A secondary complication is that what makes one an Imperial citizen-shareholder is signing the Imperial Charter and purchasing a citizen-share. That’s it. Something that is both (a) entirely disconnected from where you might happen to be domiciled (permanent non-resident citizenships are a thing, even), and which (b) is an individual contract, not a collective contract.

The combination of these things makes secession a hideously complicated problem. For one thing, it’s easy enough for a nation here to decide to secede, what with collective decision-making and territorial sovereignty, but citizenship there is a matter of individual contract with the Empire, which any would-be secessionist nation, even a former constituent nation entire, has no power to break. And I would deem it very unlikely that the Empire is going to kick out citizen-shareholders who want to remain such, even if it could find a way to weasel that through as “due process of law”, which is itself very doubtful.

So the secessionists are going to end up with a whole bunch of permanent residents with Imperial citizenship scattered through their territory, and all the galaxy knows how the Empire tends to react when someone abuses, expropriates, or otherwise mistreats their citizen-shareholders. (That is, after all, one of the things that makes it a premium citizenship brand.)

And then there’s the question of those sovereign rights, which the Empire technically has paid for, one way or another, and thus owns. And, as a several matter from citizenship, has no particular obligation to sell just because the people who own other property rights over the same volume have changed citizenship; people and volume aren’t tied together.

But even in the best case, when the secession is amicable and the secessionists are more than happy to buy those rights back from the Exchequer: Is the Empire going to sell the sovereign rights of its citizen-shareholders out from underneath them to a governance that obviously wants to do things that the Empire doesn’t approve of (whatever it’s seceding over), technically several or no? I do not think so, somehow – and that’s assuming that there isn’t a held-in-trust clause in there that means they can’t sell them to anyone but the holder of the ownership right anyway.

At which point, whether it keeps them or returns them to the holder of the ownership right, the map of this seceded territory is starting to look downright fractal.

(Bear in mind that with the exception of that extremely circumscribed eminent domain clause, it’s not like the Empire has the power to force anyone to move if they don’t want to.
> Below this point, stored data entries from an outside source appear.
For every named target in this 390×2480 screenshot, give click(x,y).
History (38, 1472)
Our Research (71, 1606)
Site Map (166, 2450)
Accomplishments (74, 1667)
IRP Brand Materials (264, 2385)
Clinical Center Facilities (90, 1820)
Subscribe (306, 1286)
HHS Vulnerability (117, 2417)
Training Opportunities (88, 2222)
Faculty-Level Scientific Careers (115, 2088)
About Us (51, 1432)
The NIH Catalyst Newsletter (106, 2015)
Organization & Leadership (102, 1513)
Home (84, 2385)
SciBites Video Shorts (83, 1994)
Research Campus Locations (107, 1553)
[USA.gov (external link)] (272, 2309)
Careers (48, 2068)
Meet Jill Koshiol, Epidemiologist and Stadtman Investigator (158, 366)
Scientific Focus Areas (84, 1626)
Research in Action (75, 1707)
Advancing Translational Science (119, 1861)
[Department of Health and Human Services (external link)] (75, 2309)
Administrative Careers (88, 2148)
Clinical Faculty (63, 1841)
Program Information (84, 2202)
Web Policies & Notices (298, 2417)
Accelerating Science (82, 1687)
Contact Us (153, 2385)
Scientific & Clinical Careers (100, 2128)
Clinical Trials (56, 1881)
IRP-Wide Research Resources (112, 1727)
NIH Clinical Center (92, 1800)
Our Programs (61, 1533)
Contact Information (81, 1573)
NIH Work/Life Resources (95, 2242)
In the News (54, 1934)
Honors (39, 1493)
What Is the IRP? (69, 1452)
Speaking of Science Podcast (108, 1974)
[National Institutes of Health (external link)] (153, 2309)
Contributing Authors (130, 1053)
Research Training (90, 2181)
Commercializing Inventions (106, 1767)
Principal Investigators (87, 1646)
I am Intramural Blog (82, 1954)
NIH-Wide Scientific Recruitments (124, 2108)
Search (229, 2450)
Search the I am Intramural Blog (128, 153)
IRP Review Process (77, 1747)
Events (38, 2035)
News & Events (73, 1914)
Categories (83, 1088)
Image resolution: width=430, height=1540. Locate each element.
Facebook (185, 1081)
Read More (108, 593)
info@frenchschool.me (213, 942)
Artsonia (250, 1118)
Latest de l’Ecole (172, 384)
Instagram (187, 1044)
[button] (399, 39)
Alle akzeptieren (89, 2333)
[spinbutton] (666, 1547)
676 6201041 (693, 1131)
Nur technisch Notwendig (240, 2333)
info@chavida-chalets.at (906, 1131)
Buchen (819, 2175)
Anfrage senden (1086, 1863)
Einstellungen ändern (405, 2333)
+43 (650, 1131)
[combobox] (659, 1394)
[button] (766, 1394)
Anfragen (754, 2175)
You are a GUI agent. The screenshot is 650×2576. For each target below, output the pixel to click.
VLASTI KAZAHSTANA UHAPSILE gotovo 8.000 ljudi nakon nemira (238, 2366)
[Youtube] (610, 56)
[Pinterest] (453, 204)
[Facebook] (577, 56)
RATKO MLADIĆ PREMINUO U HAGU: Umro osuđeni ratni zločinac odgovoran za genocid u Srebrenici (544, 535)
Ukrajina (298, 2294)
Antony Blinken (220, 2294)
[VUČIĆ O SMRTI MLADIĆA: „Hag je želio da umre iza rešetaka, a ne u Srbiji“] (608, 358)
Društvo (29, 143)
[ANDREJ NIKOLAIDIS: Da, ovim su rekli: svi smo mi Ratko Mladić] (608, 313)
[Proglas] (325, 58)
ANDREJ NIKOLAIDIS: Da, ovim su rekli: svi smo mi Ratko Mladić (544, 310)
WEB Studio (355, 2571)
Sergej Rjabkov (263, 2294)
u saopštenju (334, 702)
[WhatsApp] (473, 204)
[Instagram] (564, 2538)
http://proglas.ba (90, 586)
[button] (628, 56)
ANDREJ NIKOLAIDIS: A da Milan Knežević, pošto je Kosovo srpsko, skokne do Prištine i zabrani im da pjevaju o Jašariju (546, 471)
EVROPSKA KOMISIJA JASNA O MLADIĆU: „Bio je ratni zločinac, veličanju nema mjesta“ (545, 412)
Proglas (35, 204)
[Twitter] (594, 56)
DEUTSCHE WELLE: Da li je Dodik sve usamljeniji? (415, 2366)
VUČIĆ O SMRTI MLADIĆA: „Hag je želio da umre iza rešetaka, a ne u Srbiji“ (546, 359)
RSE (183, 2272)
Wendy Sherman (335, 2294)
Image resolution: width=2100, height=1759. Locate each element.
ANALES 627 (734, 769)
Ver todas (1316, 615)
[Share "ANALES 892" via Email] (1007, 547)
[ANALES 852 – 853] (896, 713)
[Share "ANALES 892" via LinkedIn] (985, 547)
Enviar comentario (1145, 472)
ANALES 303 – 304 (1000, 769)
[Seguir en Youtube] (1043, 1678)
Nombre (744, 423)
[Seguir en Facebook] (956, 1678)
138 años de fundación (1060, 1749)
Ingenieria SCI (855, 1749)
If Citizen Lived-In-This-House-300-Years-And-Dammit-I-Ain’t-Movin’ declines to go voluntarily, then he has just created an Imperial Exclave the size of his yard and there’s not a damn thing anyone can do about it. Short of starting a war.)

So, to sum up my summing up, it’s deliberate in the sense that this was a giant can of worms which everyone greatly preferred not trying to solve, especially at the birth of a new empire of ecumenical ambition.

Besides, why would anyone ever want to leave anyway?

 

Migratory Definitions

Overheard in the Crescent Bar, Conclave Drift
6 months post the end of the Core War

“It’s a great speech, but it’s not going to work. You know that, right?”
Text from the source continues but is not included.